The first time it happens, it is an accident. After _that day_, the one she never talks about, she takes to walking alone for hours on end. No more parties, no more friends, no more lipstick or fancy clothes. All that remains, and all that life _is_ for Susan Pevensie, is the sound of her own footsteps on the soft ground of the woods.

She likes the woods, for some reason. The trees. It reminds her of something, almost, like home and yet another home and memories she has forgotten. The pull this feeling has upon her heart is sometimes enough to overpower those other feelings, and that emptiness when all feelings seem to subside.

Sometimes, she catches herself wondering why the trees are so still and so quiet.
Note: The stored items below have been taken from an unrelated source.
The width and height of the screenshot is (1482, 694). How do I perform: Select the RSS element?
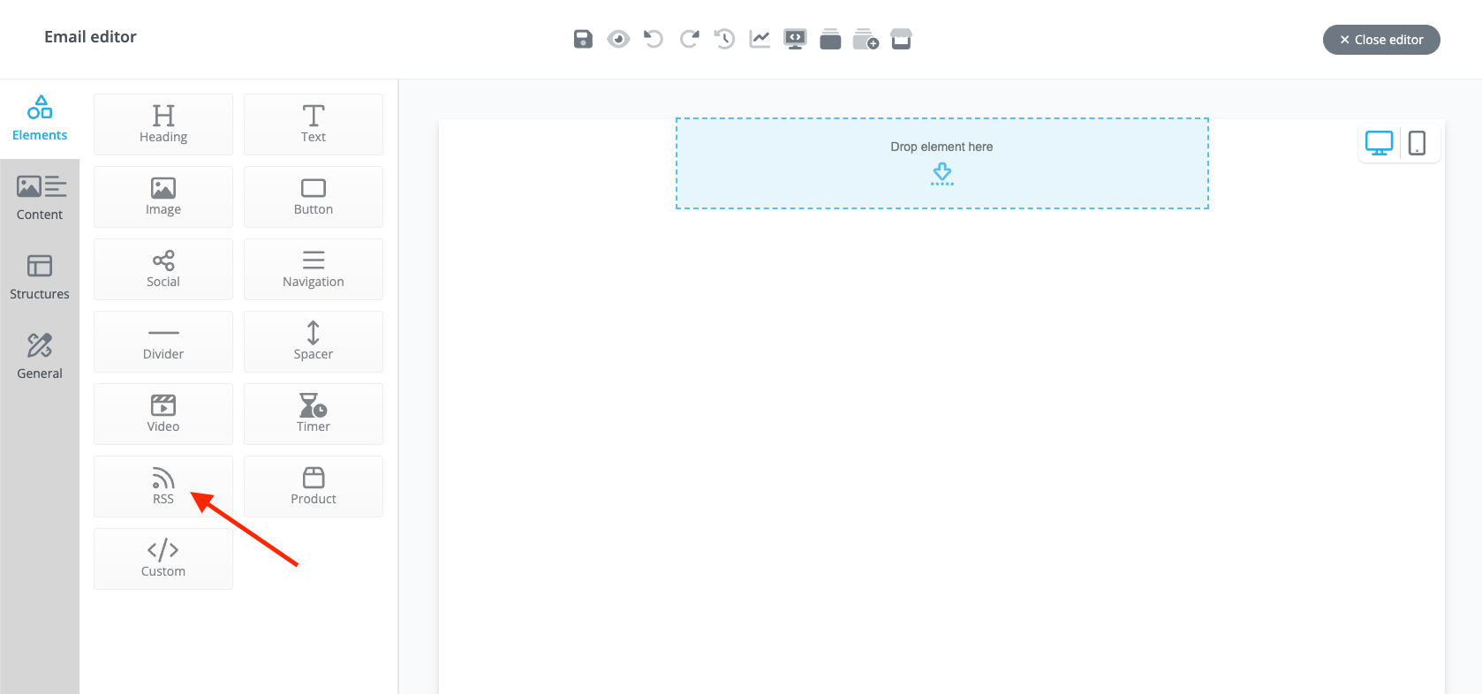(163, 487)

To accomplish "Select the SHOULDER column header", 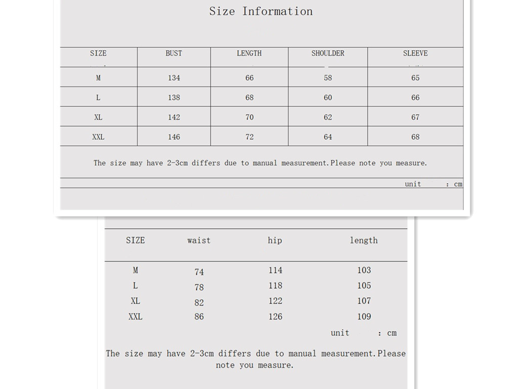I will 328,53.
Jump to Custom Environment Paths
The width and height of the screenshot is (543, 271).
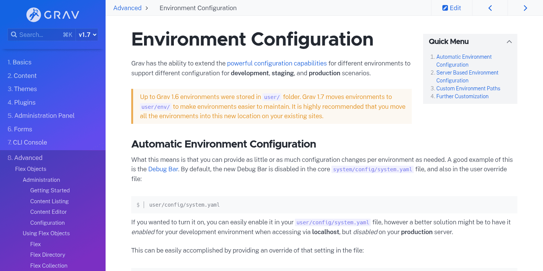tap(468, 88)
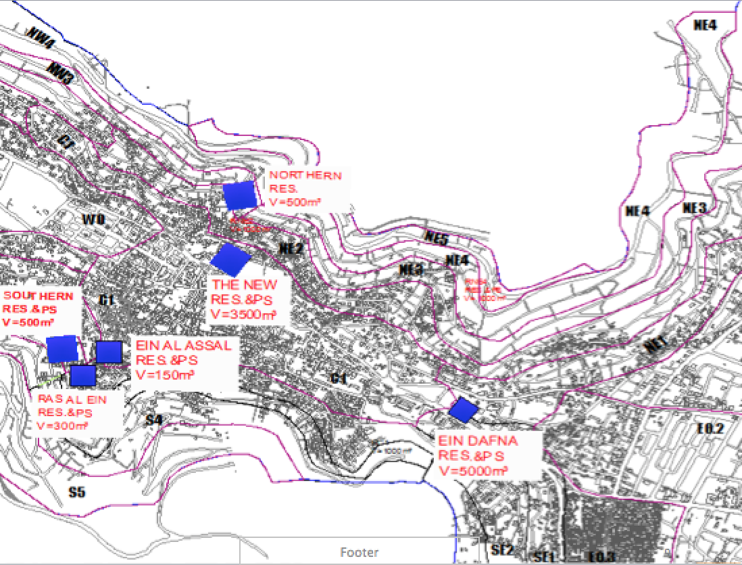Image resolution: width=742 pixels, height=565 pixels.
Task: Click the Ein Al Assal blue square marker
Action: (108, 352)
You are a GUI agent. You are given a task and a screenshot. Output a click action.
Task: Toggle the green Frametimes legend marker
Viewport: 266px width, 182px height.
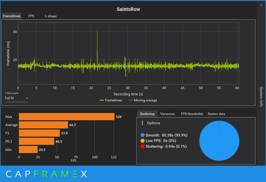[x=102, y=100]
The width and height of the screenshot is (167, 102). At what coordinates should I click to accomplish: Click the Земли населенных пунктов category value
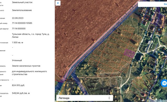(26, 66)
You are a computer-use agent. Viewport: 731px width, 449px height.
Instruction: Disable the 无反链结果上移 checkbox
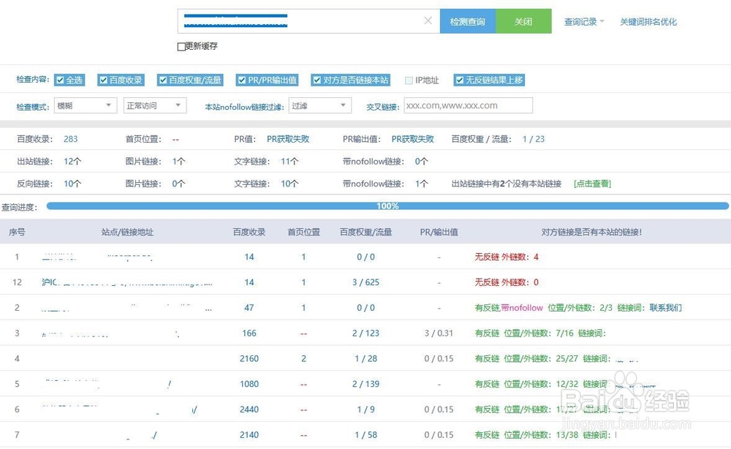coord(459,80)
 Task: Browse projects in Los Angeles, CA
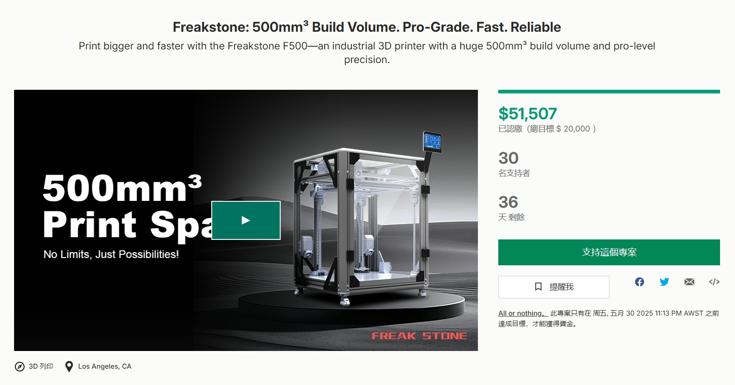pos(105,366)
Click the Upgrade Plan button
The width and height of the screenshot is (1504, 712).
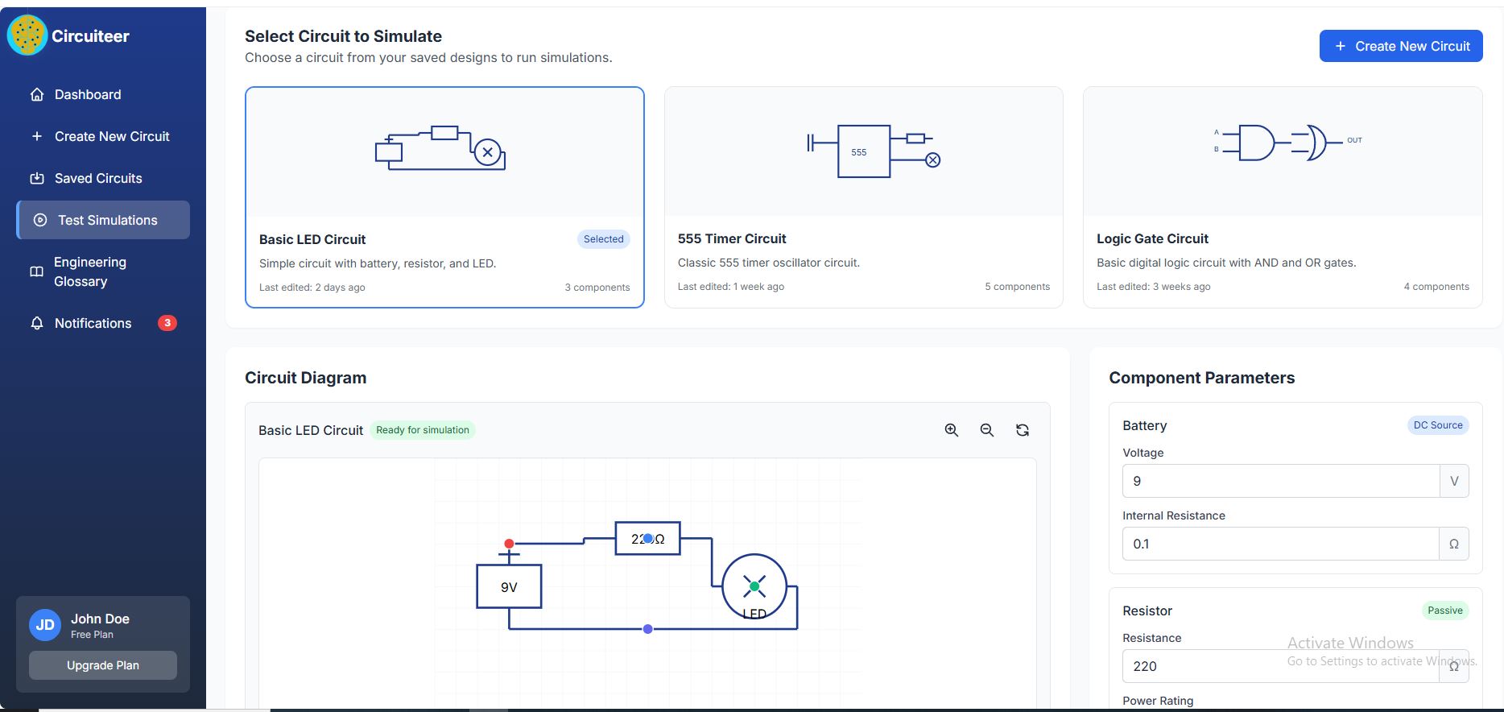103,665
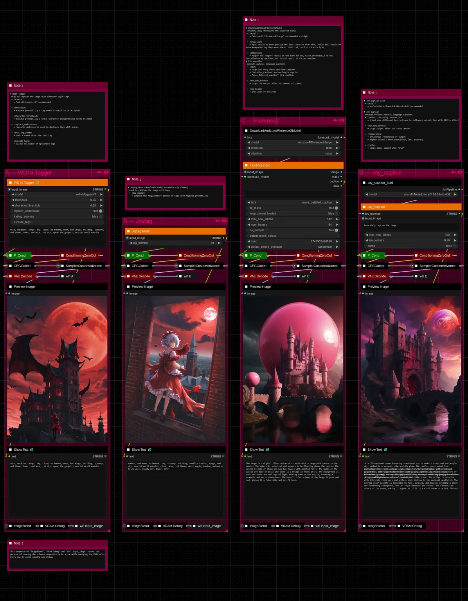Collapse the Florence2Run node via its title dot

coord(246,165)
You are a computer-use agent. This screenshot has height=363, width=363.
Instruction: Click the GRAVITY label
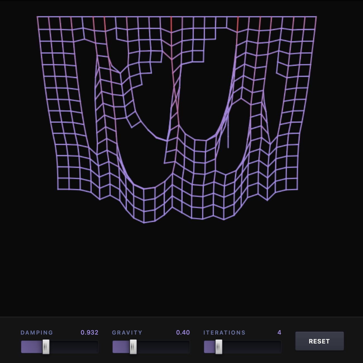[x=127, y=332]
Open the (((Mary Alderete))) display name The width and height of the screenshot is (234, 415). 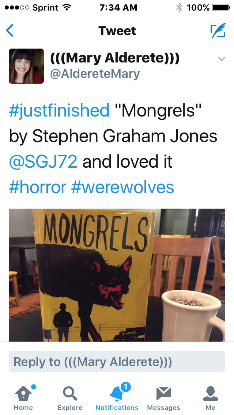115,58
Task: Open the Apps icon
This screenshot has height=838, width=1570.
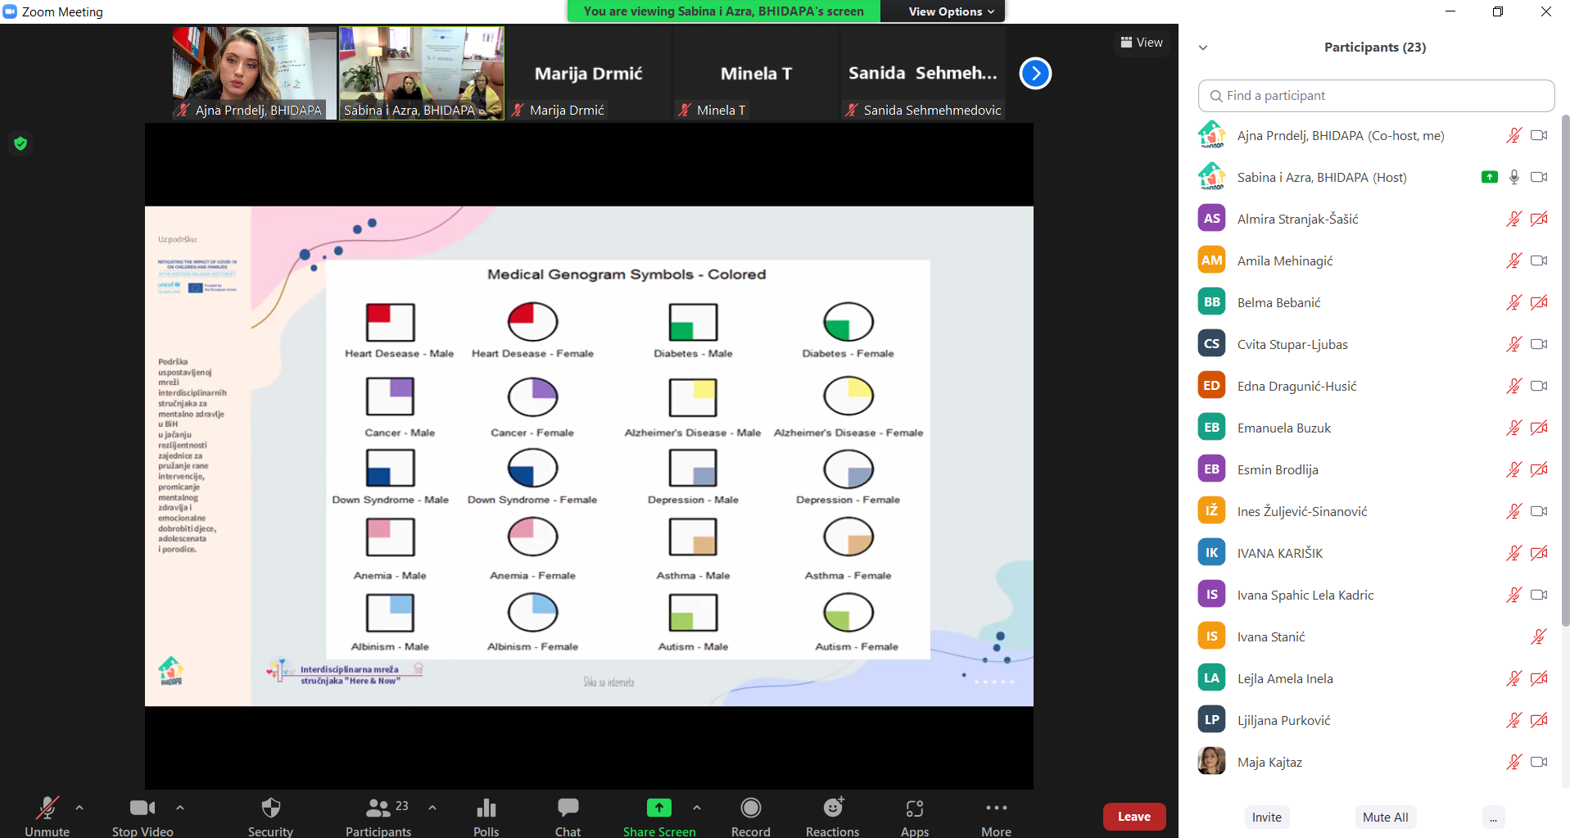Action: tap(914, 809)
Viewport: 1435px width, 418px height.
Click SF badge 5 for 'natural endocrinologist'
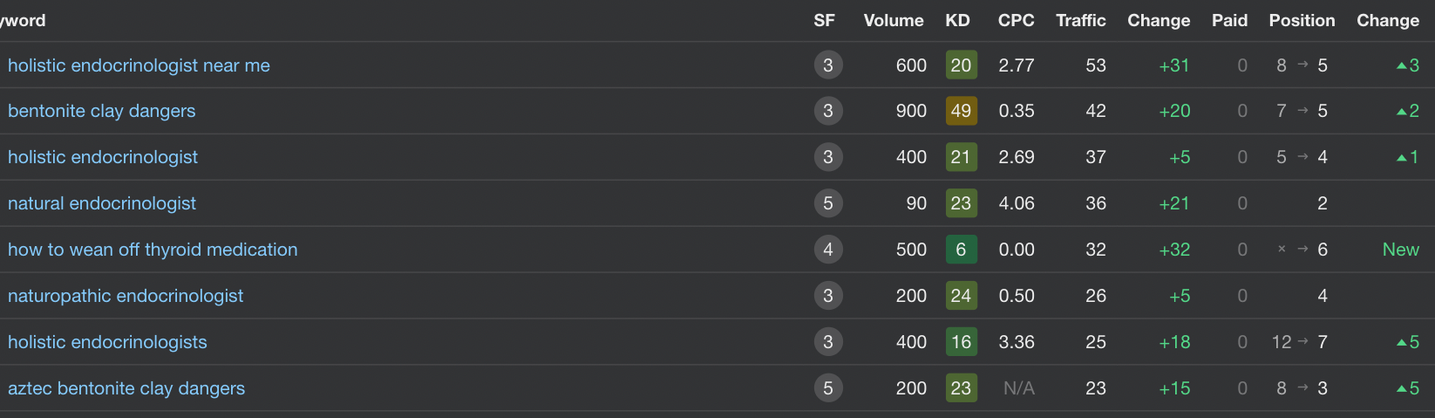coord(827,203)
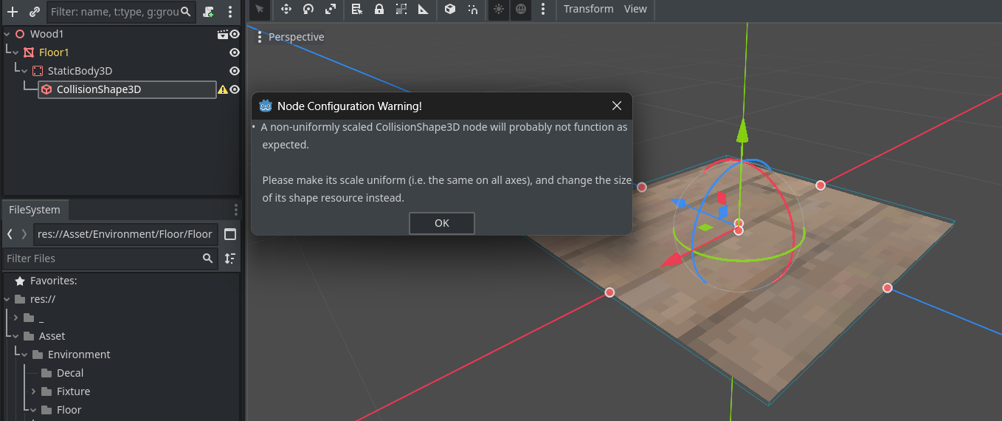Click the Add Child Node plus icon

[13, 12]
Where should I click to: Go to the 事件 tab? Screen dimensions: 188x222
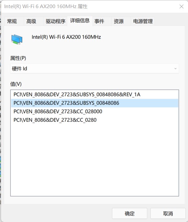click(99, 21)
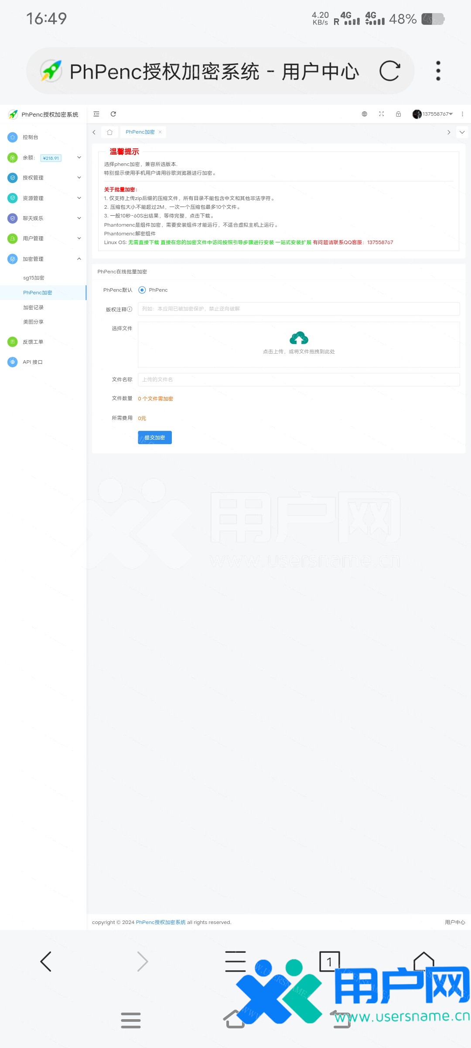Click the PhPenc授权加密系统 footer link
The height and width of the screenshot is (1048, 471).
[160, 922]
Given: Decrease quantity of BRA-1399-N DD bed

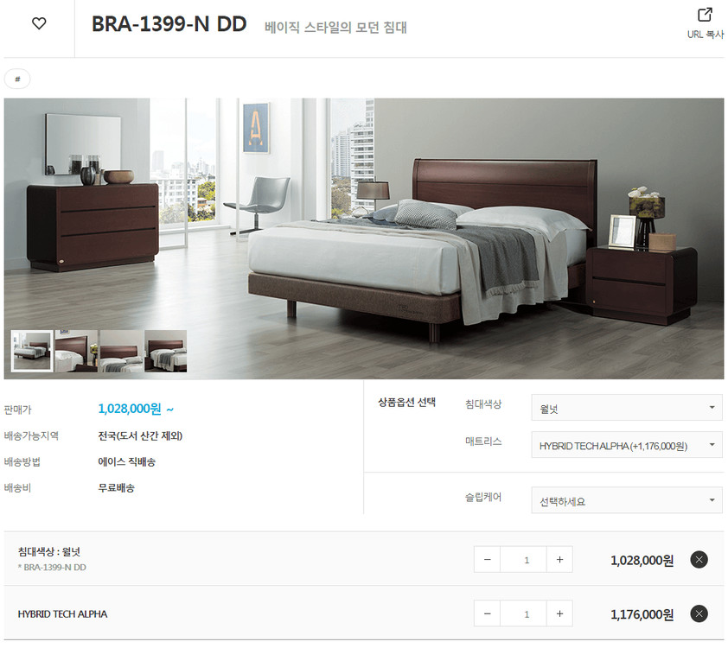Looking at the screenshot, I should pyautogui.click(x=487, y=559).
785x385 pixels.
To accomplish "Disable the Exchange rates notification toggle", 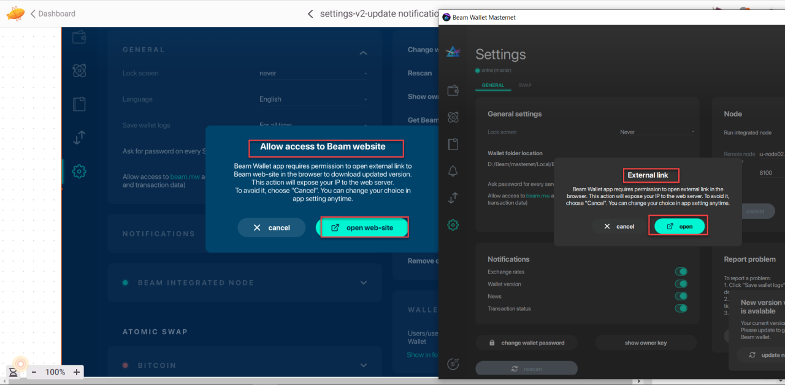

And this makes so little sense that it is enough of a distraction, and she forgets, pursuing other thoughts that are not quite remembering, but familiar all the same.

The first time it happens, it is an accident: careless but not carefree, Susan is walking one moment, and the next, she is slipping on the moist rocks and moss and leaves. And then she is falling, and falling, down the slope of that little cliff that overlooks the river she has always meant to follow, one of these days.

For a split second, she sees a garden, and a vast plain of grass greener than anything she has encountered in a long, long, time—but even as her vision fades to black, she argues, _Never_.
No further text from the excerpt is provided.